» **Your assignment**:
Count the lines below that contain the word "Given" and give only the number.

<<<<

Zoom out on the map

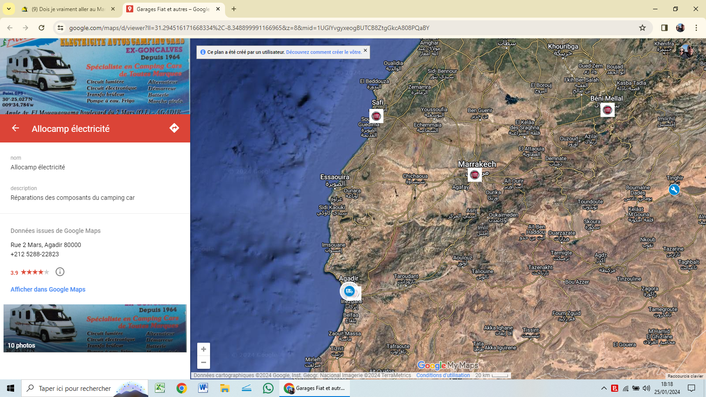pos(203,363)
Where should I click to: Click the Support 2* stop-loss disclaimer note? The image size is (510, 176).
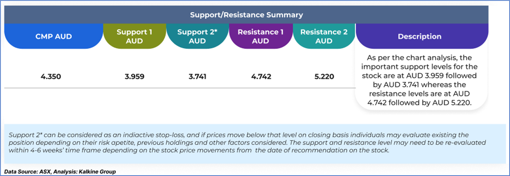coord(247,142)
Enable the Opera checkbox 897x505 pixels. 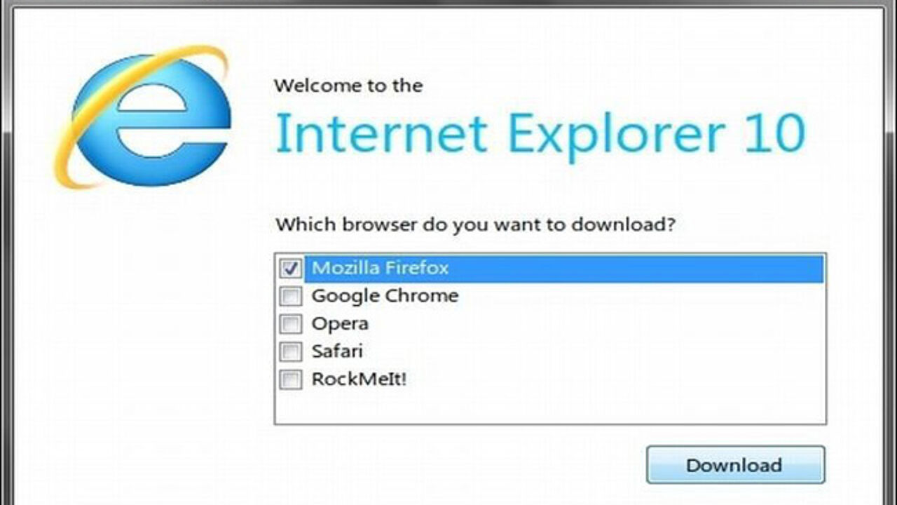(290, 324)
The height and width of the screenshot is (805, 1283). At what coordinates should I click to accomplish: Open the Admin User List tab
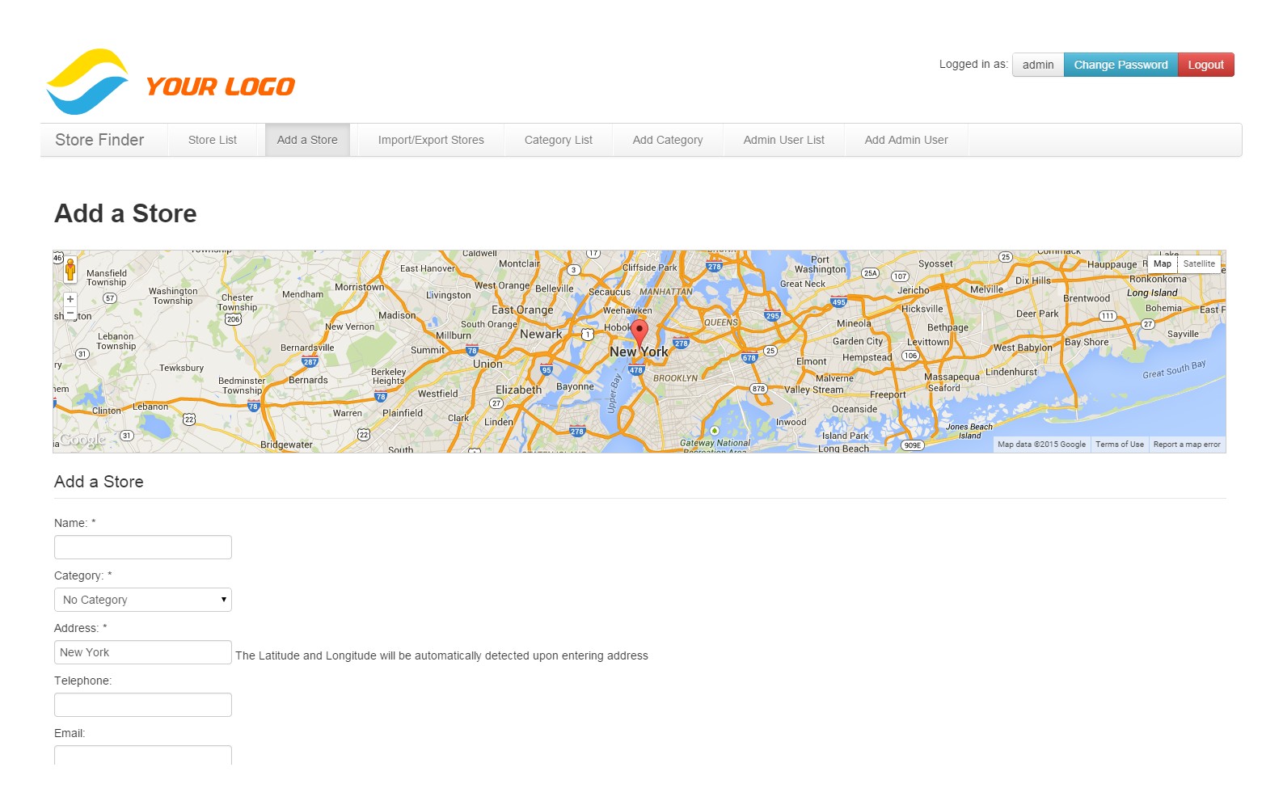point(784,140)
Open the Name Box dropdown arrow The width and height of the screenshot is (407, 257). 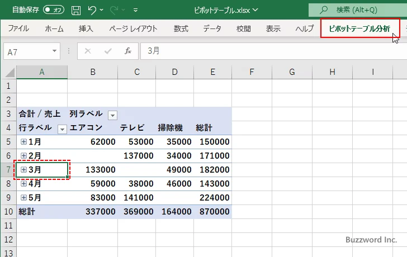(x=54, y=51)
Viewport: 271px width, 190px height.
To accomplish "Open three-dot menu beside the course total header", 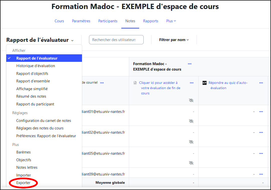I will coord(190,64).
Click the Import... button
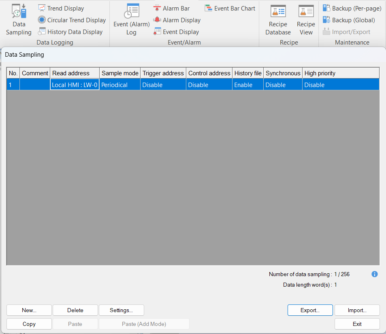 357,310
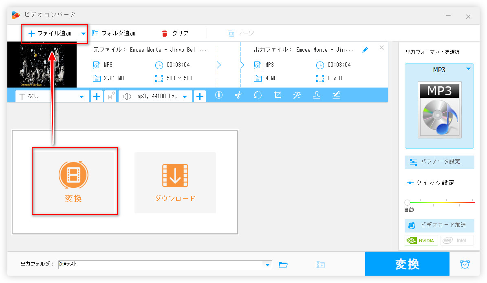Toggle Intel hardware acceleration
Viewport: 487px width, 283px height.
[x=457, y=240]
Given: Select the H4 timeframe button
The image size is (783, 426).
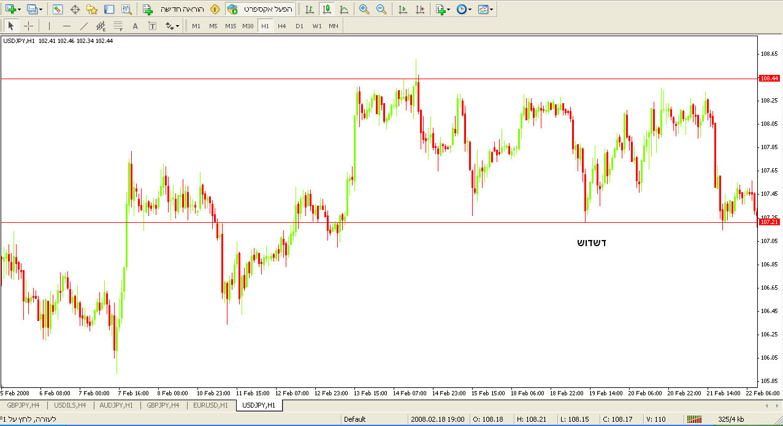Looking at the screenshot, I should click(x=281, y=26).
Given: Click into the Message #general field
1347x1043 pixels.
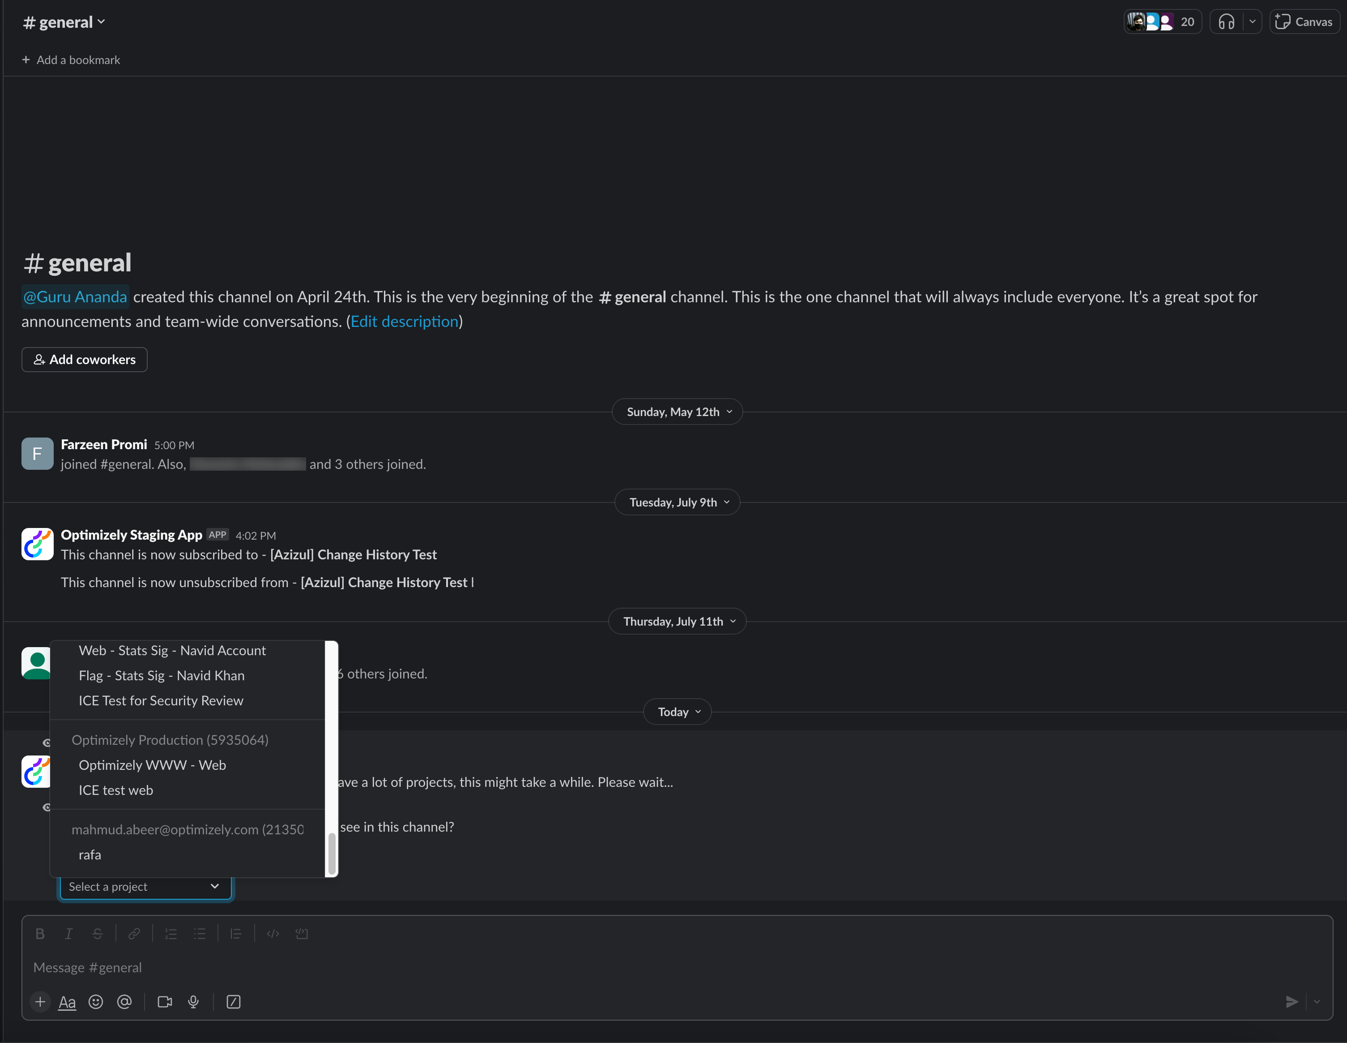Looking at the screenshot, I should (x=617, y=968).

>>>>

» **Response**:
2